Before this time, in March 2015, Shekau had pledged his allegiance to IS and Boko Haram became the Islamic State in West Africa Province (ISWAP), but Shekau was deposed by Abu Musab al-Barnawi in August 2016 with the approval of IS (Jihadology.net, August 3, 2016). Abu Musab al-Barnawi, in turn, mentioned in his 2018 book that Ansaru members had “joined the convoy of the Caliphate”, indicating they joined IS (aymennjawad.org, August 5, 2018).
However, because Abu Musab al-Barnawi was more “moderate” than Shekau, this did not mean those former Ansaru members completely abandoned their opposition to the killing of innocents. In fact, Abu Musab al-Barnawi was notably among the “softest” of IS provincial leaders towards al-Qaeda, having never even criticized the group despite having been the head of the Boko Haram and then ISWAP media team before becoming its leader. On the contrary, Abu Musab al-Barnawi only recalled in his book Boko Haram’s “strong ties” to AQIM after his father and former Boko Haram leader, Muhammed Yusuf, was killed by the security forces in 2009 (Al-Andalus, April 28, 2017). He also claimed to have once attempted to flee to IS in Libya but Shekau restricted his travel; it is certainly possible he would have crossed paths with those Ansaru members who were also traveling to Libya around 2016 had he made it there (aymennjawad.org, August 5, 2018). It should also be highlighted that Abu Musab al-Barnawi’s “soft” side was also reflected in his consistent statements about not killing innocent Muslims and even allowing “guilty” Muslims, such as anti-jihadist vigilantes, to be spared so long as they “repented” (jihadology.net, January 27, 2015).
IS was eventually booted from Libya by a combination of government, military, and al-Qaeda forces by the end of 2016. At this point, it appears the Ansaru members would have been stranded there or been able to return to Nigeria to join ISWAP. What is certain, however, is some Ansaru members remained in Libya but with staunch loyalty to al-Qaeda. [1] They may have fought with IS but once it lost they returned to their al-Qaeda foundations. By the end of 2016, there was a mix of Ansaru militants in Libya, most likely with divided IS and al-Qaeda loyalties; a history of moving between ideologically-oriented attacks and criminality; and roots in fighting Mali and the Sahel and northwestern Nigeria. At the same time, in 2018, Abu Musab al-Barnawi’s longtime ally, Mamman Nur, who was also relatively “soft” and had ties historically to al-Qaeda— reportedly AQIM and al-Shabab from the 2009-2010 period—was purged from ISWAP and eventually killed on orders from IS (Sahara Reporters, September 14, 2018).

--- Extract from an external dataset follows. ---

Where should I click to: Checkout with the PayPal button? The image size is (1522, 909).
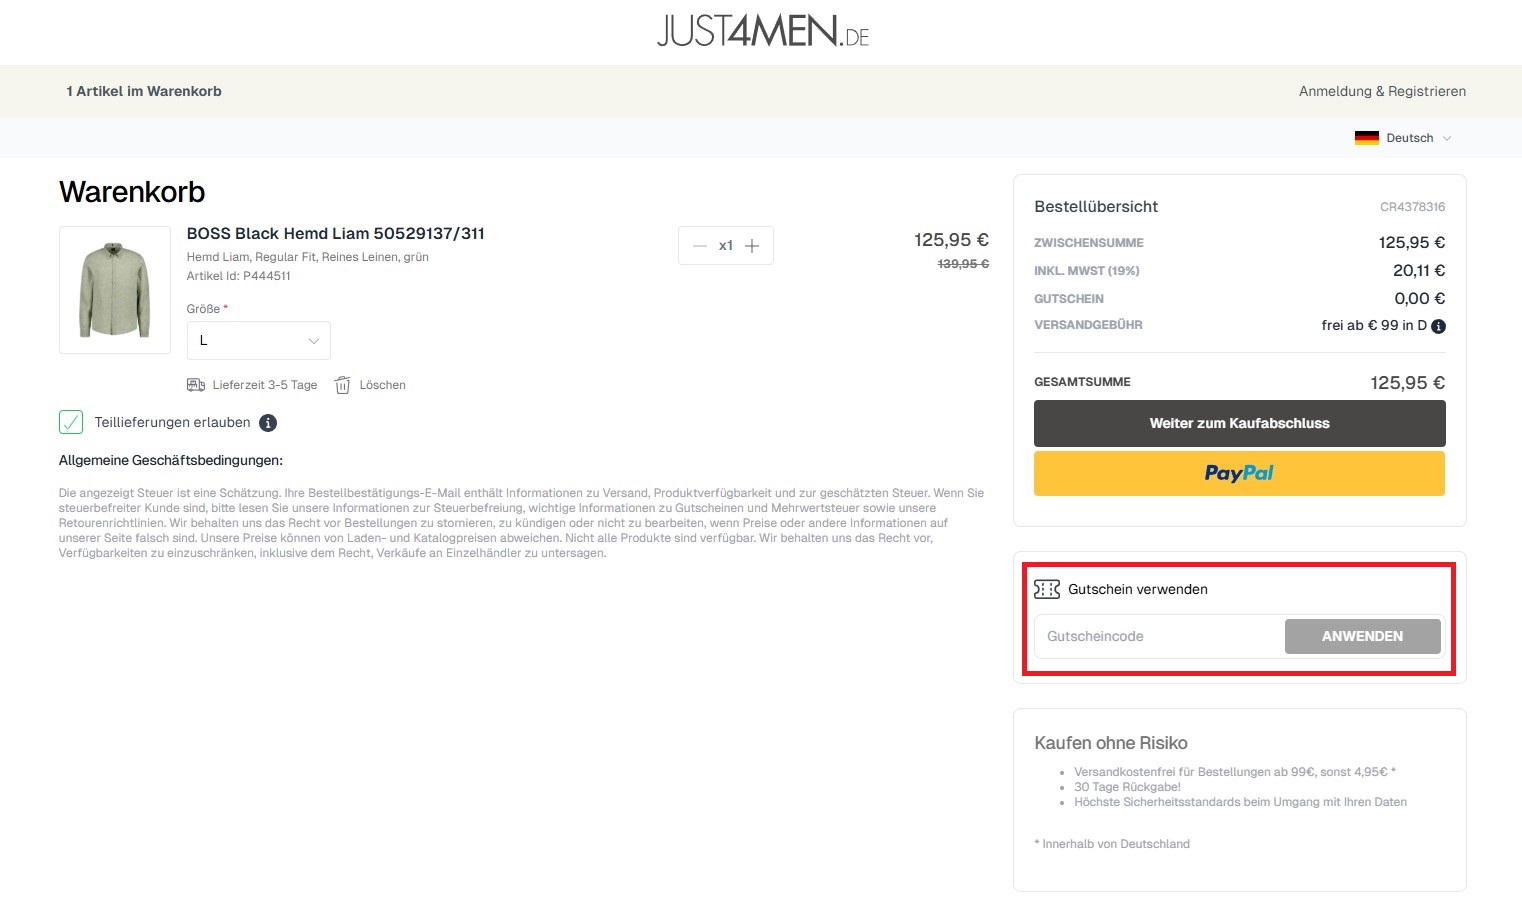(x=1239, y=473)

In early 2019, Abu Musab al-Barnawi himself was purged from ISWAP in favor of the apparently more hardline Ba Idrisa but also because he was suspected of speaking with “militants in Mali”, who would have presumably been aligned with al-Qaeda (Vanguard, March 16). All of this occurred on orders of or in consultation with IS (Twitter.com/ScholarAkassi1, March 11).
As a result of this hardline turn, ISWAP’s main areas of operations around Lake Chad are not going to be a friendly place for former Ansaru members to return if they wanted to operate in Nigeria. There would also be a reasonable concern on their part that ISWAP would realign with their longtime nemesis, Shekau, whose fighters are primarily based around Sambisa, especially if the IS commanders who had once seen Shekau as their ally in Nigeria reconsider dethroning him in 2016 so as to expand IS influence in northeastern Nigeria. With Abu Musab al-Barnawi now sidelined in ISWAP, it could make sense that Ansaru and he would realign, especially if he could flee the Lake Chad region and exploit his pedigree as Muhammed Yusuf’s son as a safety net to prevent his own assassination.
A Mali Model?
The banditry and abductions in Zamfara have the signature of Ansaru tactics in terms of exploiting their militant skill to steal money, rob banks and kidnap dozens of civilians, including a Lebanese in Kano, who was kidnapped and killed in March in an operation that had the scent of Ansaru’s first kidnapping of a British and Italian engineer in Kebbi in May 2011 (Sahara Reporters, March 2015). At the time that was suspected to be a “criminal” hostage-taking until Ansaru proved it was clearly behind their kidnapping and subsequent killing (Vanguard, March 8, 2012). The journalist Ahmed Salkida also reports that an Ansaru commander Mairakumi has been active in cattle-rustling in Zamfara (Twitter.com/A_Salkida, March 11). The area of operations in Zamfara would also be conducive to Ansaru because the group has a history in northwestern Nigerian and called for the defense of Muslims, specifically Fulanis, in 2012 and presumably would try to link up with Fulani bandits that operate locally but also move transnationally in the southern Sahel (Desert Herald, June 11, 2012). Moreover, if Lake Chad was precarious for Ansaru members it would make sense for them to keep its distance from ISWAP just as it kept distance from Shekau in 2012.
In Burkina Faso and Mali, Ansoural Islam and JNIM exploited various criminal and ethnic fault lines and anti-government animus to build jihadist networks in the Burkina Faso-Mali-Niger border axis. More recently, those two groups have appeared to align with the Islamic State in the Greater Sahara (ISGS) of Adnan Abu Walid al-Sahraoui, even though the group has contradictorily reaffirmed its loyalty to IS since December 2018 (Twitter.com/menastream, March 9). Ansaru would fit in well with both those al-Qaeda-and-IS-aligned groups—Ansaroul Islam, JNIM and ISGS—and could implement their model of jihadism in Zamfara. Considering this, ISWAP’s announcement of a brigade in Burkina Faso on March 23, 2019, and IS’ orchestration of pledges in the works to Ba Idris from fighters in Western and Central Africa suggests IS is going to challenge al-Qaeda supremacy in the Zamfara-Niger-Burkina Faso-Mali axis (Twitter.com/A_Salkida, March 4).
With Nigerian security forces focused on ISWAP and Shekau’s faction in Lake Chad and Sambisa, is anyone watching Zamfara, let alone Burkina Faso? Indeed, those two locations are where precautionary kinetic and intelligence measures and “preventing violent extremism” should be taking place.